Find a friend that you are trying to lose. This will work best if the future ex-friend is not a fan of what might be called “European art house cinema.” Take a second and envision this person. Now pick up the phone and text him an invitation to see Beyond the Clouds. This is where the deception begins. When he sees the name Antonioni he might resist—here you start lying. Tell him this is a great film, and absolutely not what he is thinking it will be. Of course, it is exactly what he fears it is and, quite honestly, worse.
This is a film that will check off every box of European art film cliché he fears and loathes. The list includes men following women they don’t know, pseudo-philosophical voice over, facial caresses, middle age men having sex with very young women, beaches at winter, explicit conversations about the nature of love and loneliness while walking through narrow Italian and French streets, and the music of U2.
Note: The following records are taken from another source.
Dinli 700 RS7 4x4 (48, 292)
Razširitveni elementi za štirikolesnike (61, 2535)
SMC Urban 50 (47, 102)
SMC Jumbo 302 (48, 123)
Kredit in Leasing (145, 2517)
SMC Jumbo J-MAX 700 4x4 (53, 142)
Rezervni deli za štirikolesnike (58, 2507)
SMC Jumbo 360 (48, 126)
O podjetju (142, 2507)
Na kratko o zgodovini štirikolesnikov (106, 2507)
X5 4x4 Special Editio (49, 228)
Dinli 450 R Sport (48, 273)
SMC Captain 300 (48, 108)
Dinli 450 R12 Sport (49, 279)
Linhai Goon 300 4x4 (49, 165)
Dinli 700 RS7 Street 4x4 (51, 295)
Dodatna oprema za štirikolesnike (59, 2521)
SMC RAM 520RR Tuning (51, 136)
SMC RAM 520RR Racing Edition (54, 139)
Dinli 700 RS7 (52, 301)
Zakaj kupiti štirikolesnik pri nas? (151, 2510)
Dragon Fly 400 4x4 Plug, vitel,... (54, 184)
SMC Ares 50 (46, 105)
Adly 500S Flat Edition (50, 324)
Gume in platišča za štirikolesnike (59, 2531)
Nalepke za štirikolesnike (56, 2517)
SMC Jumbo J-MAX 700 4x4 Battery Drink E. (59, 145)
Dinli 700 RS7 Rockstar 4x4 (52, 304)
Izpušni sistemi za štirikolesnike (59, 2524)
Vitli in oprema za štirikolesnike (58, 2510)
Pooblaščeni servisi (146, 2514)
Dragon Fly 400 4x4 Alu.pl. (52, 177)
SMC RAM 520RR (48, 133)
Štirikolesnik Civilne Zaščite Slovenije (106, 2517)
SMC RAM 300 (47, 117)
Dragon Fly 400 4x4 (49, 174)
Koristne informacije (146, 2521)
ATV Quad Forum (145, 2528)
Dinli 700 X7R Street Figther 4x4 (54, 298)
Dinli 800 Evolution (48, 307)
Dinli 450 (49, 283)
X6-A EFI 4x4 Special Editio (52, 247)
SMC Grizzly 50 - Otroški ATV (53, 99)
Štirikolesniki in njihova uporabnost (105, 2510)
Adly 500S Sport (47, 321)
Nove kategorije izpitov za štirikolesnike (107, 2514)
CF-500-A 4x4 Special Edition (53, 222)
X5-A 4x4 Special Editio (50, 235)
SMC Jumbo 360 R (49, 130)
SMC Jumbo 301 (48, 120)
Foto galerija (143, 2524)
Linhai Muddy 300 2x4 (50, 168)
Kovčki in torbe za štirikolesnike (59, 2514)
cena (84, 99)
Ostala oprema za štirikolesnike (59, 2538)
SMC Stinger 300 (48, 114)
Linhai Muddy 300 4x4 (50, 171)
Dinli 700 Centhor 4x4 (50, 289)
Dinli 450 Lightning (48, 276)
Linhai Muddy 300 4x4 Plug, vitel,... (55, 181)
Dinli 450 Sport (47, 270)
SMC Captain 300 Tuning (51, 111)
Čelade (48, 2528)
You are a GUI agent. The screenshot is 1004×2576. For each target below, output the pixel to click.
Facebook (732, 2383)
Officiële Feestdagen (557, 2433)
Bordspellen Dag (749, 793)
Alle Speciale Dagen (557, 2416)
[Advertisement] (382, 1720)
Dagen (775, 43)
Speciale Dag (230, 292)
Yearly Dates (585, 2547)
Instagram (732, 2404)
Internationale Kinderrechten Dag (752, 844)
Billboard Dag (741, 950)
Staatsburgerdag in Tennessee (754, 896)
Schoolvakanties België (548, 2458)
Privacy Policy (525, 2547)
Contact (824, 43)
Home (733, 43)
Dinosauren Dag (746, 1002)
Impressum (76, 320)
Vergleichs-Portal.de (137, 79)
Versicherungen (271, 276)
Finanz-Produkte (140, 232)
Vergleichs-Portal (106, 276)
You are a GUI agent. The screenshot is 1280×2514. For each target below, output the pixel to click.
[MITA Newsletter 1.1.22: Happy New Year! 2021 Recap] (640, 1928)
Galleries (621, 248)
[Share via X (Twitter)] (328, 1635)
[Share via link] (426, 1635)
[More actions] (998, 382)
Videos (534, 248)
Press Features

Once you’ve lied your ass off and gotten him in the theater, sit back and enjoy some fairly beautiful images of fog shrouded landscapes and a few good moments. Some of the dialogue is poetic enough, and a few of the scenarios convey a true sense of wandering and desire (particularly the wordless passages in the film’s first and last segments). For the most part, the film is a clichéd train-wreck that proves that bloated misfires unite the entire world cinematically. Beyond the Clouds must be seen to be believed. It is the next frontier of camp—a hyper-self-serious meditation that stumbles time after time into laughably ponderous territory. If you are interested in new dimensions of badness then you won’t regret checking it out. And if you choose to try my little experiment, you’ll also come out of the theater one unwanted friend lighter.